BEGIN Passage to read
I’ve always been one who thinks the book is better than the movie. The only exception to this rule is William Golding’s The Princess Bride, in which the movie adaptation is just as good. And because I’ve always been slightly masochistic, when I saw this BuzzFeed article, and realized the movie was already out, I figured I might as well read the book.

The Fault in Our Stars, has been on my to-read list for a while, but I just never got around to it. I probably categorized it with the “write about Spain,” “respond to blog posts,” “write Yelp reviews,” and “do actual work at work.” But because recently I’ve been heading into the city a bit, I’ve had several two-hour train rides in the last month, and instead of killing my phone battery, I decided to be productive, and I loaded a bunch of new books on my Kindle. One particular past weekend, I arrived at the train station 1:15 before my train was scheduled to leave. I pulled out the trusty Kindle and, coffee in hand, began reading.
It’s a slow start, but by the third chapter, I was hooked. I’m not sure what I was expecting, but I certainly wasn’t expecting a book from the perspective of a 16-year-old female cancer patient. The character development in the book is fantastic – I actually believed Hazel existed for a minute – and when Augustus is introduced, I couldn’t help but smile, and literally LOL. Augustus Waters is the exact embodiment of someone I know – you know, without the whole 17-year-old, missing-leg thing.
The novel takes you through the young love between Hazel and Augustus, and even though they’re 13 (ouch) years younger than I am, I remembered exactly what it felt like to be 16 and in love. As I kept reading, and Augustus became more and more of this person I know, I felt connected to these characters. The friends, the experiences, the wishes, the joys, and the sorrows. While I can’t personally relate to the things they go through, I can feel for them. I understand the heart-wrenching feelings of someone you love being ripped away from you, and I understand wanting to enjoy the infinite number of moments between your start and finish, even though the actual start and finish limit them.
END Passage to read
BEGIN Material shown
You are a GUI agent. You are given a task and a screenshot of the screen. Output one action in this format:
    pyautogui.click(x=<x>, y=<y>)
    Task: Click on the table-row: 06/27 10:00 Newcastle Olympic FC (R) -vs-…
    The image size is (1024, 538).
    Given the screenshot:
END Material shown
=== Aim of the task ===
According to the post about reading The Fault in Our Stars, from whose perspective is the book written?

=== Result ===
A 16-year-old female cancer patient.